Stored records
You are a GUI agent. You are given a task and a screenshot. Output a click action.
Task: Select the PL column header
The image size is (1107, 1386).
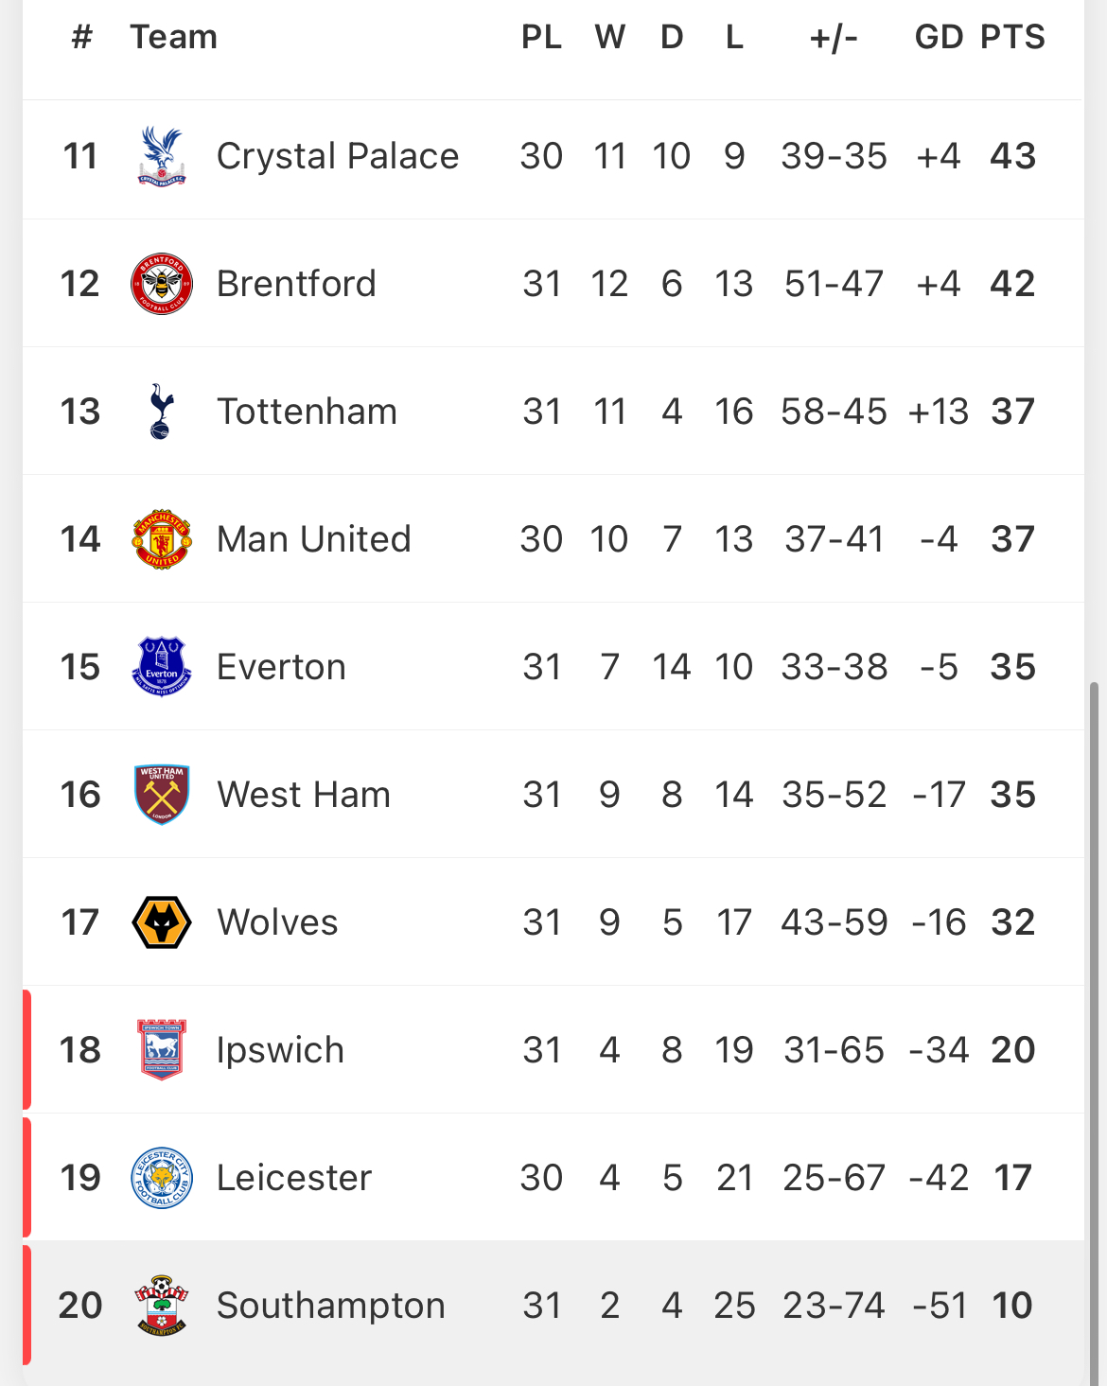541,37
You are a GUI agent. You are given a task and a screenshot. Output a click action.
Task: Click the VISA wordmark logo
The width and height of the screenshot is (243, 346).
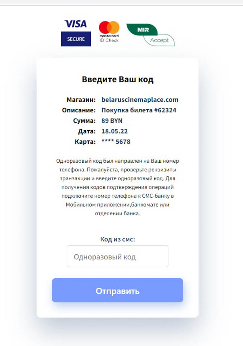coord(76,24)
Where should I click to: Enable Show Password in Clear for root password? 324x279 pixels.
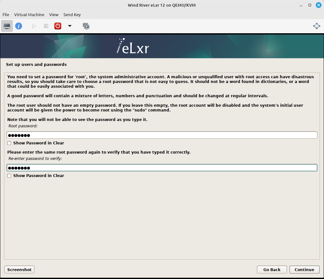tap(9, 143)
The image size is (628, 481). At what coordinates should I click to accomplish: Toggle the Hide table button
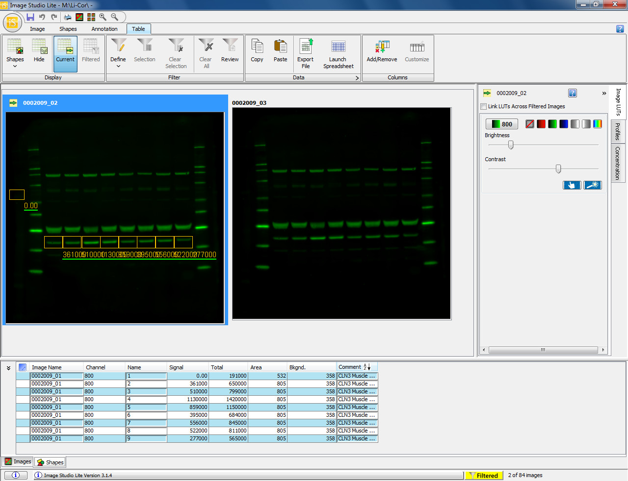click(x=39, y=51)
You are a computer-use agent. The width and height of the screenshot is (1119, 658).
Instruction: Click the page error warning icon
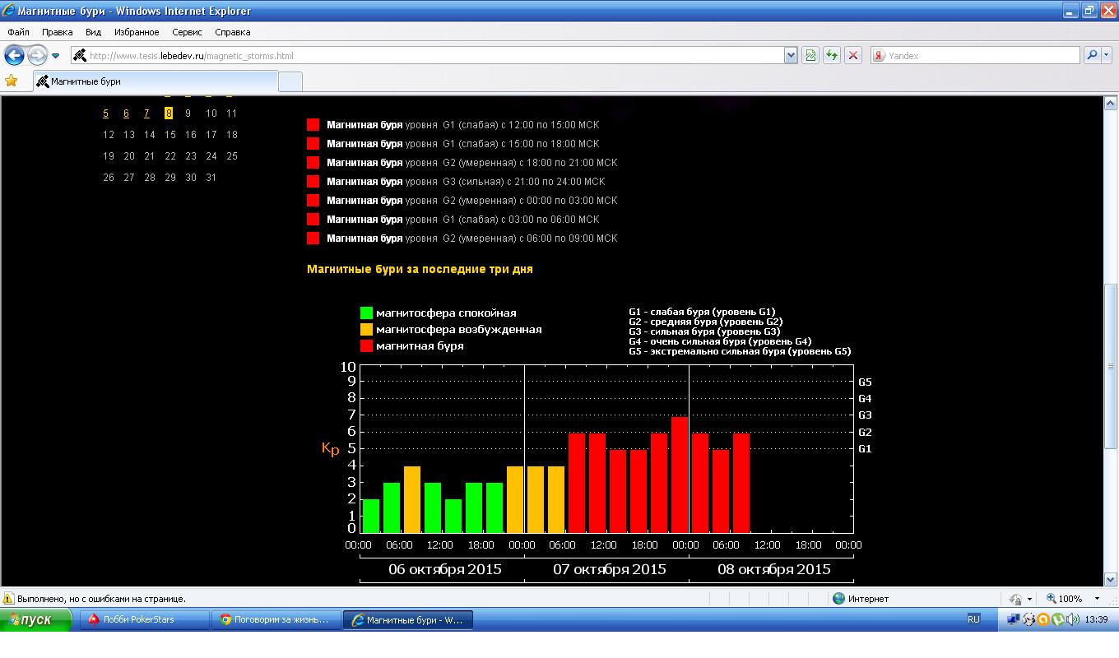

TASK STATEMENT — Reproduce the lines of the data that run from the one containing "You are a computer-use" to the final line, both included, exactly as they appear and without the pictures.

FINISHED EXERCISE —
You are a computer-use agent. The width and height of the screenshot is (1119, 658).
Instruction: Click the page error warning icon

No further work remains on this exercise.